JP5757497B2 - シガトキシン類ｃｔｘ１ｂおよび５４−デオキシ−ｃｔｘ１ｂを認識するモノクローナル抗体およびそれを用いるシガトキシン類検出キット - Google Patents

Description

本発明は、シガトキシン類、特にＡ環部にジヒドロキシブテニル基を有するシガトキシンCTX1Bまたは54-デオキシ-CTX1Bを認識することができるモノクローナル抗体、該モノクローナル抗体を産生するハイブリドーマ、および該モノクローナル抗体を用いるシガトキシン類検出キットに関する。
本発明は、また上記のモノクローナル抗体を得るために用いられる化合物、該化合物がキャリアータンパク質に結合してなるコンジュゲート化合物にも関する。

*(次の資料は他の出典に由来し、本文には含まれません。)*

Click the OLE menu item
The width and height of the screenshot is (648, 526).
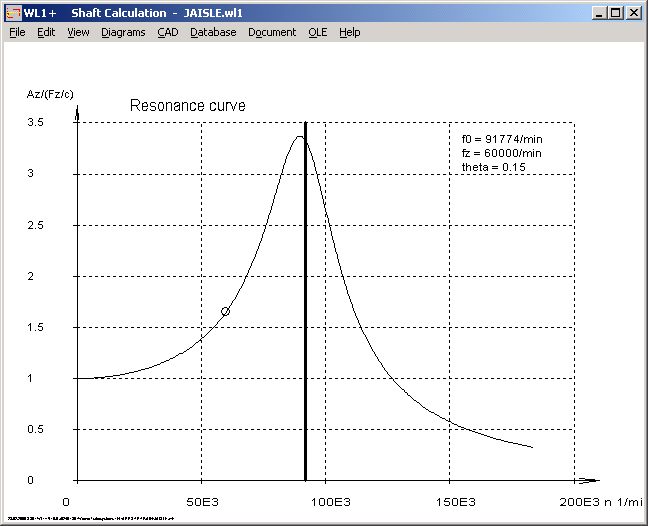tap(317, 32)
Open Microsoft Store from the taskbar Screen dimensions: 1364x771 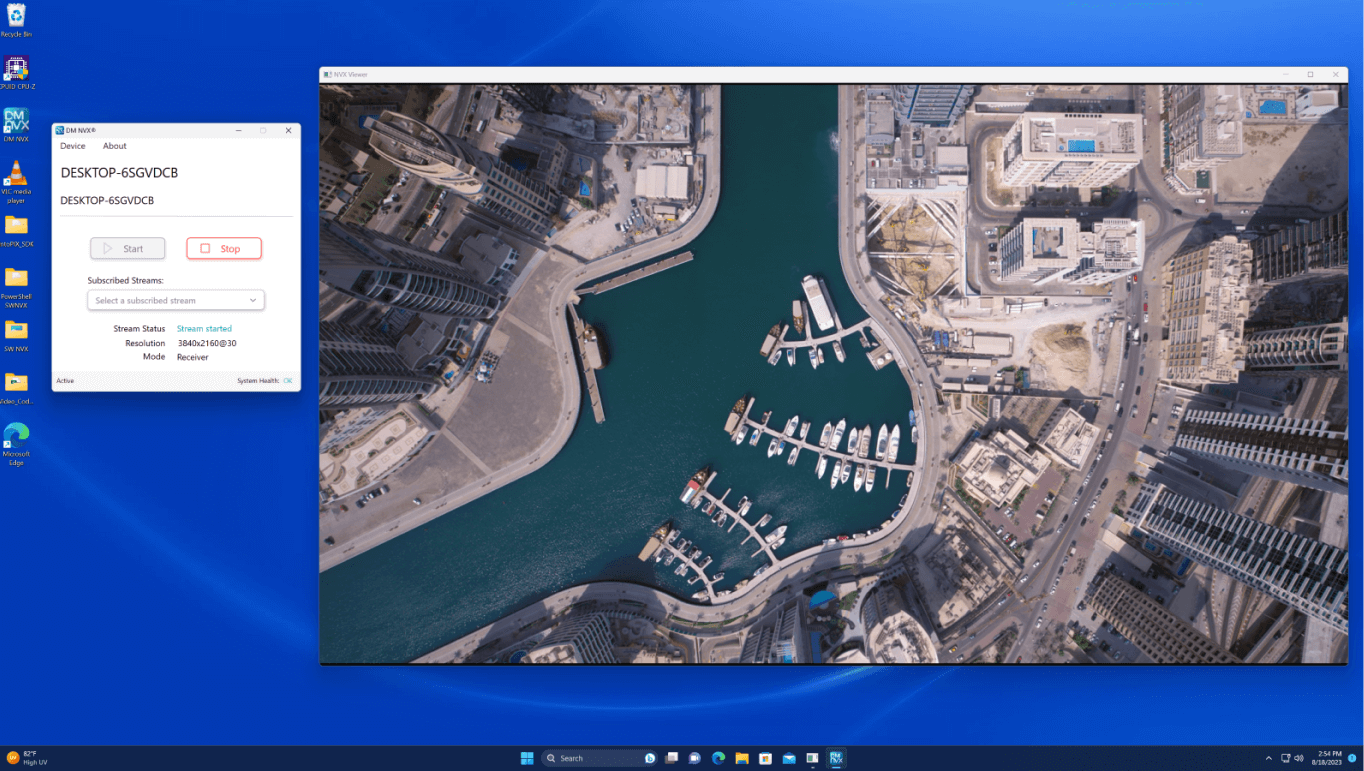point(764,757)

食中毒シガテラは、ポリネシア、ハワイ、カリブ海、沖縄などの広いサンゴ礁海域で頻発し、年間５万人以上の中毒患者が発生している。シガテラ毒素は植物プランクトンが生産し、食物連鎖を介して魚介類に含まれることとなる。したがって、一旦発生すると多数の食用魚が広範に毒化して深刻な社会問題となることから、シガテラ毒素を迅速に検出することが食中毒シガテラの予防にとって重要となる。

食中毒シガテラの主要原因毒素であるシガトキシン類(ciguatoxin、CTX)の免疫学的手法を用いた検出に関する研究は、ラジオイムノアッセイの発展に伴い、1977年頃からはじまった。免疫学的手法による研究においては、シガトキシン類を認識する抗体が必要であるが、シガトキシン類は天然からごく微量しか採集されず（例えば850匹、４トンのウツボから得られる毒本体のシガトキシンはわずか0.35 mg）、培養による生産も困難なことから、抗体を製造することも困難である。

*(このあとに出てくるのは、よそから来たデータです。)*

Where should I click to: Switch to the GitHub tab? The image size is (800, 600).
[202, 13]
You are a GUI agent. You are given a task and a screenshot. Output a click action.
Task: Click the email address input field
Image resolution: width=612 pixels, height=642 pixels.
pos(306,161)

ハワイ大学ホカマらは、シガテラ毒の本体であるシガトキシン(1μg)をヒト血清アルブミンにカルボジイミド法で連結したコンジュゲートを作製し、これを抗原としてマウスに免疫して、モノクローナル抗体を作製したと報告している（非特許文献１参照）。
しかしながら、この抗体はシガトキシンに結合するが、シガトキシン類と類似の構造を有する海産ポリエーテル系毒素であるオカダ酸とも強い交差結合活性を示し、その親和性の差は非常に小さい（非特許文献２参照）。
また、この抗体は、その他の海産ポリエーテル系毒素であるブレべトキシン、マイトトキシン、パリトキシンなどと交差反応を示すことが分かっているが、詳しいデータは発表されていない(非特許文献３参照)。
このホカマらの抗体を用いて、シガトキシン類に汚染された魚類を免疫的手法により検出するための試薬や、キット（Cigua Check (商標)）などが開発されている。

ところで、シガトキシン類は、単一の化合物ではなく、多種の毒素の混合物であり、次の一般式(III)：
で表される４種(化合物１〜４)が主に知られている。

本発明者らは、以前にシガトキシンのうちCTX1B左側のABC環部を化学合成し、これを合成ハプテンとしたタンパク質コンジュゲートを用いて、３種のモノクローナル抗体を調製したが、これらはいずれもシガトキシンに非常に弱いアフィニティーしか示さなかった（非特許文献４参照）。
また、他のグループも合成ハプテンJKLM環部のコンジュゲートを用いて動物の免疫を試み、シガトキシンを認識するポリクローナル抗体を作製しているが、モノクローナル抗体は得られていない（非特許文献５参照）。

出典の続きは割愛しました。